Читаем Жизнь после смерти. 8 + 8 полностью

— Пакостник, — скрипуче произносит мать. — Второй вон в бане, который раз туда за день таскаюсь — боюсь, повесится. Худющий вернулся из тюрьмы, злой. Хотела фельдшера вызвать, все равно они целый день в поликлинике сидят, ничем не занимаются. Да куда — этот как заорал — не надо фельдшера ему. И в баню. Я там на полках пошурудила — веревок нет. Косу вынесла. От воли, значит, ломит его — с непривычки. Ничего, пообстукается об нормальную жизнь, жив будет. Родила, — Дарья ставит ударение на второй слог, — я их нормальными. Лучше всех мои сыны были. Мне еще в фельдшерско-акушерском пункте говорили, какие у меня хорошие крепкие дети родились. Кто ж знает, когда они в пеленках лежат и ссутся, что они — пропаш-шые, — твердо выговаривает она, шипяще, будто язык ей каленным железом прищемило. — Жалею, что их родила, не надо было рожать, не-а, — продолжает Дарья, хотя Галя сидит тихо и разговор не поддерживает. — Их отец злой был как черт, но не пропаш-шый, не.
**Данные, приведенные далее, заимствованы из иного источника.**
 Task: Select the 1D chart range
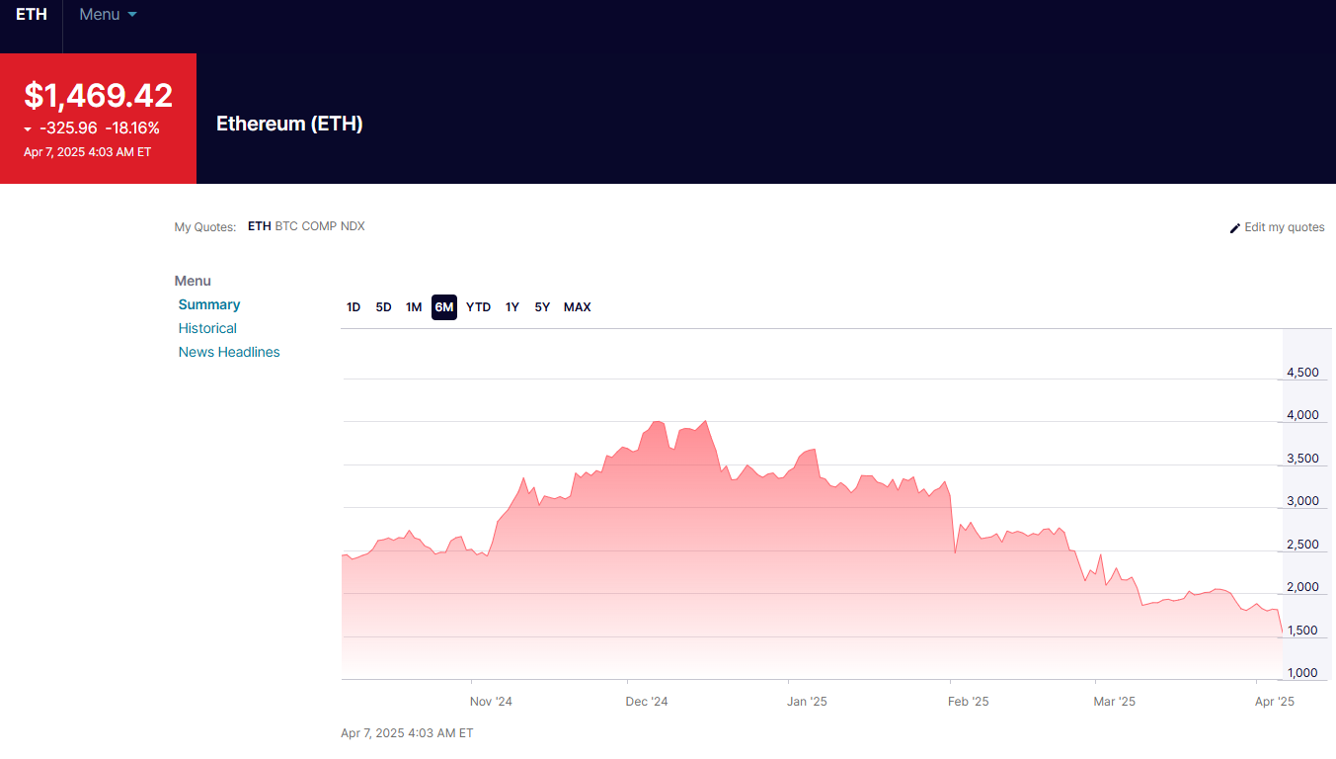pyautogui.click(x=354, y=307)
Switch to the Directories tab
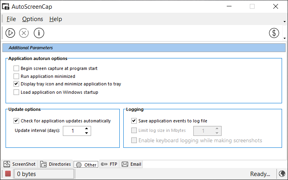This screenshot has width=288, height=180. point(55,164)
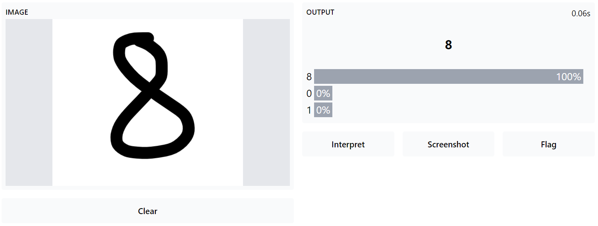Click the 0.06s inference time label
Viewport: 598px width, 226px height.
[x=581, y=14]
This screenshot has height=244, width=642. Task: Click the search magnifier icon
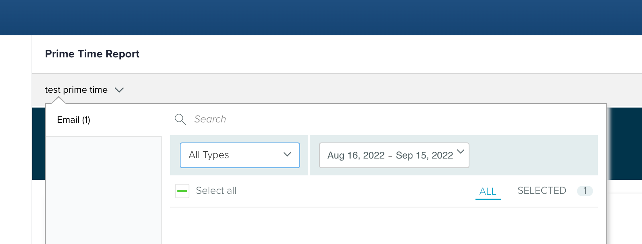pos(180,119)
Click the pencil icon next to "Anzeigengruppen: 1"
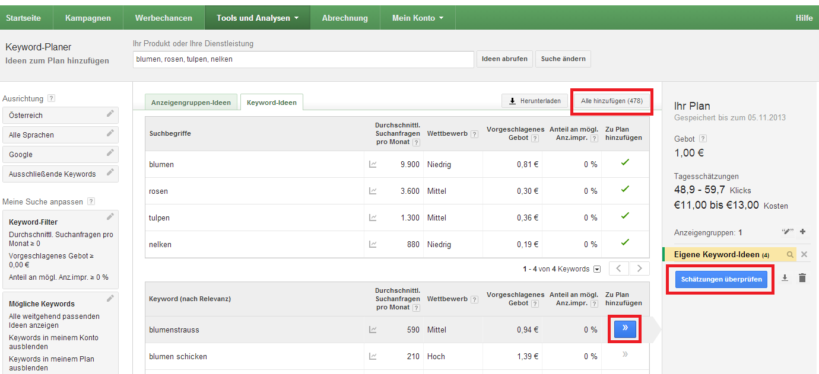Screen dimensions: 819x374 coord(786,231)
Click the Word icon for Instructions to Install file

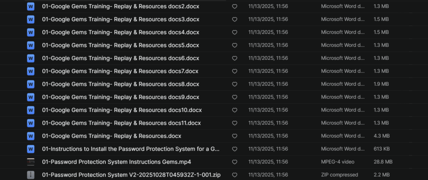(31, 149)
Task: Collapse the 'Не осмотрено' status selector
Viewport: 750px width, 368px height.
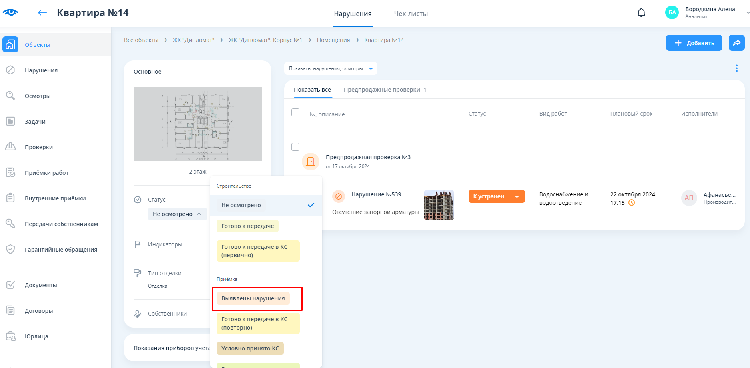Action: point(177,214)
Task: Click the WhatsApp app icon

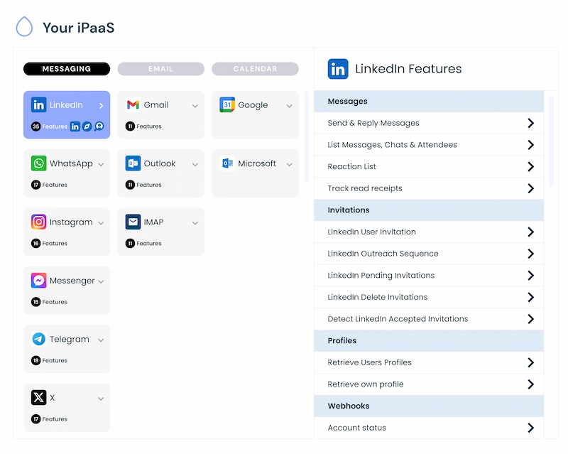Action: 39,163
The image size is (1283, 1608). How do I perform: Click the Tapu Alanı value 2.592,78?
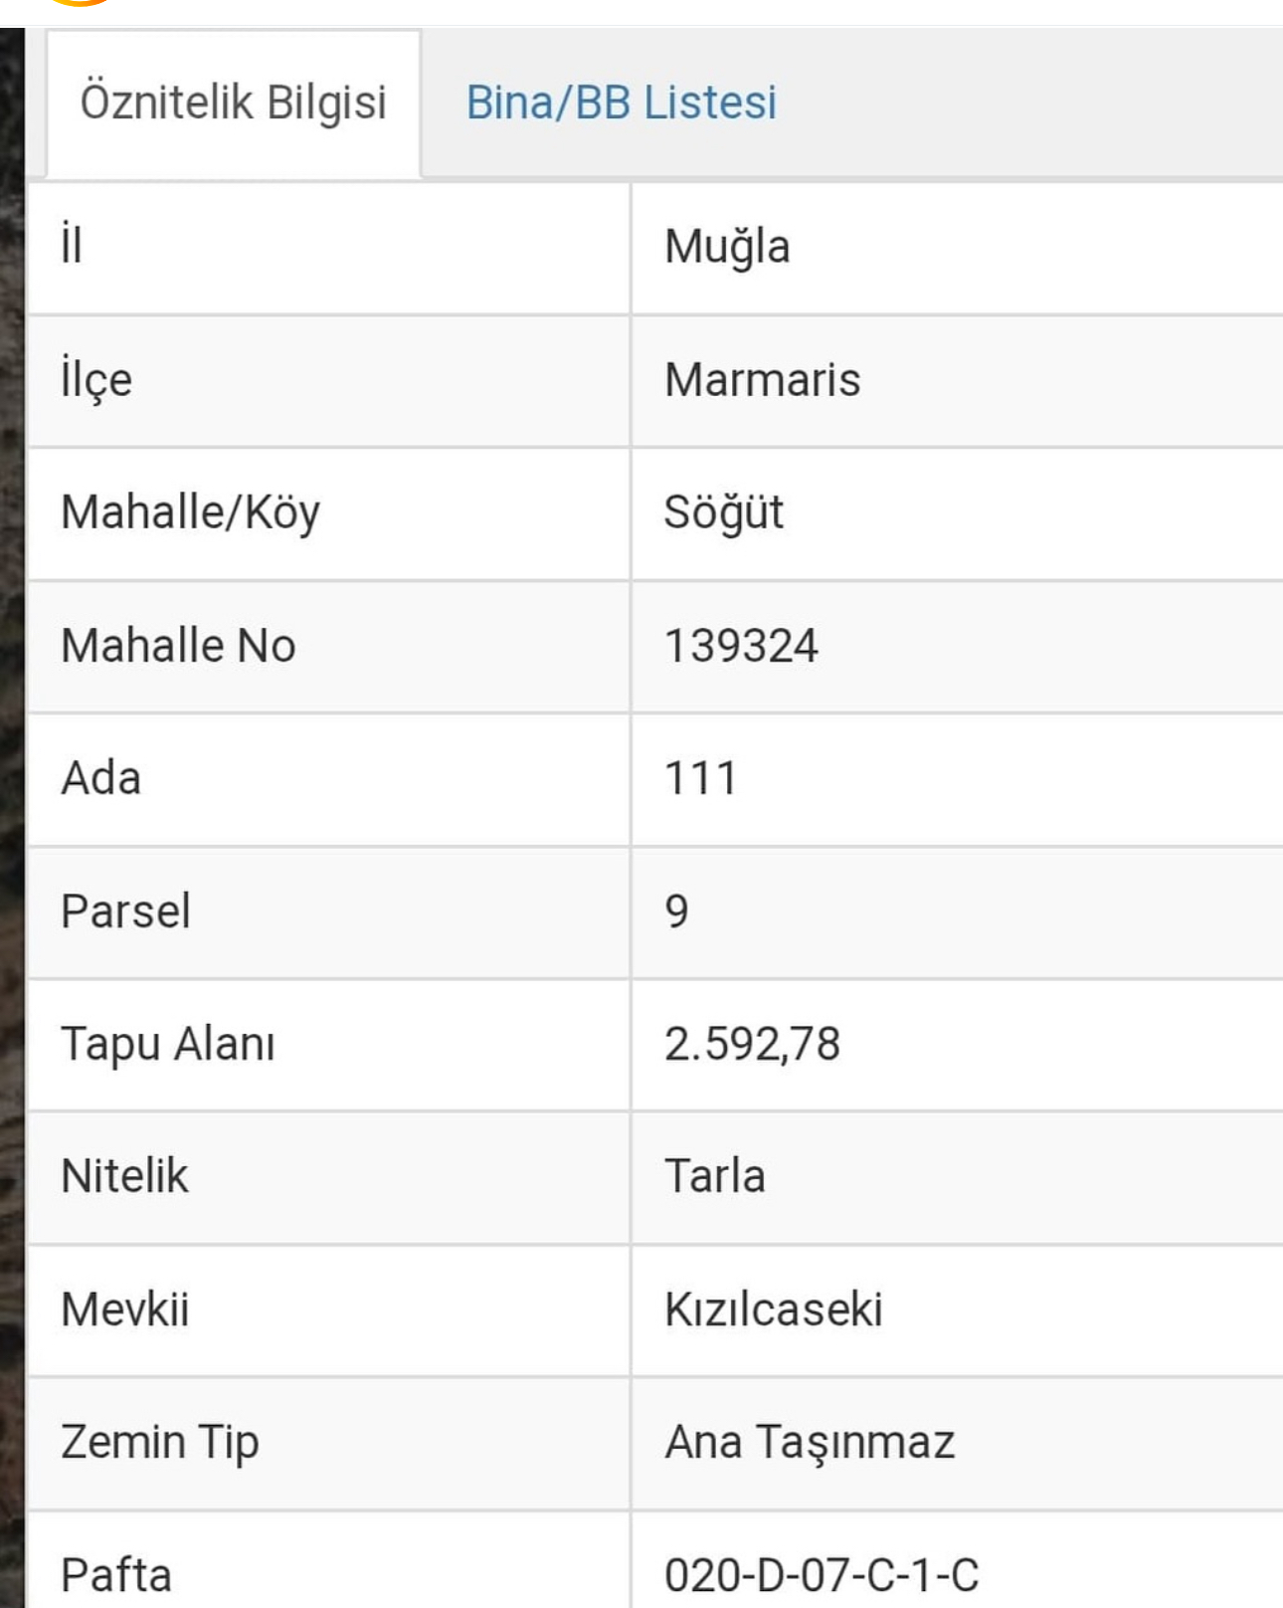(x=752, y=1044)
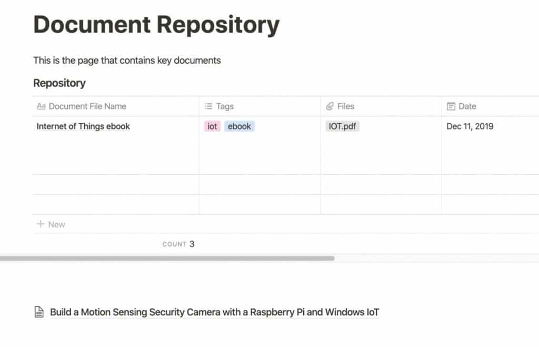Open the Date column header menu
This screenshot has width=539, height=347.
pyautogui.click(x=491, y=106)
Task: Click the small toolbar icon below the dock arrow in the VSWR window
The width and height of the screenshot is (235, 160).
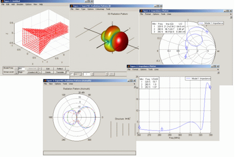Action: coord(218,73)
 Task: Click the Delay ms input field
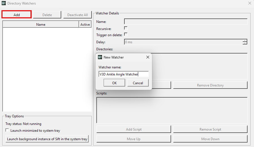point(183,42)
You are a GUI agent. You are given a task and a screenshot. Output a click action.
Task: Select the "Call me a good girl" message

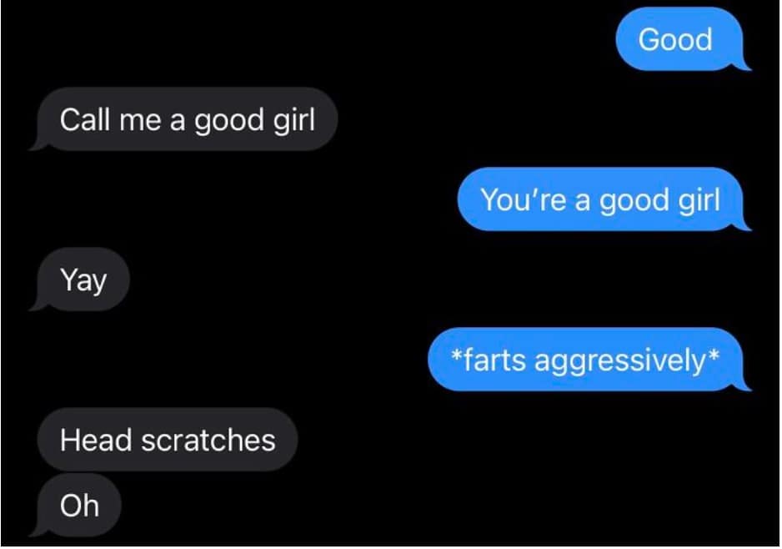pos(183,119)
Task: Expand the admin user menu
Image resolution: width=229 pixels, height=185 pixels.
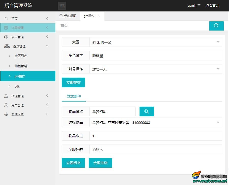Action: (194, 5)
Один раз на меня молотком замахнулся, а я этого на руках держала, — она кивает на глумливо загулившего сына, — я повернулась боком, чтоб его прикрыть. По руке мне попал, чуть всю кость не переломил. Я теперь вспоминаю его, царствие ему небесное, хороший человек был, когда трезвый. Хороший… не к ночи только будет помянут. А ты, Галя, — Дарья ищет ногой тапку на полу, собираясь вставать, — ты, Галя, хозяйке магазина скажи: нету у меня сейчас. Как старший пообстукается, приду, всю пенсию ей отдам. А если ты пришла ко мне корову свою искать, то стыдно тебе должно быть, Галя, никто из наших ее не брал. Они — сыновья мои — пакостники хорошие. Но ты на этого погляди. — Галя решает не оборачиваться на младшего, который, все посмеиваясь, елозит глазами по ее спине. — Этому, что ли, корову прирезать? Куда ему, когда он не встает? А что до старшего, так он который день ничего не ест, только в бане на лавке лежит и мычит. Пойду его проверить, — Дарья тяжело поднимается, — а ты, если хочешь, пойдем со мной, посмотришь, на кого он похож. Тень, а не человек. И жалко мне его, с другой стороны. Но коровы он твоей не трогал.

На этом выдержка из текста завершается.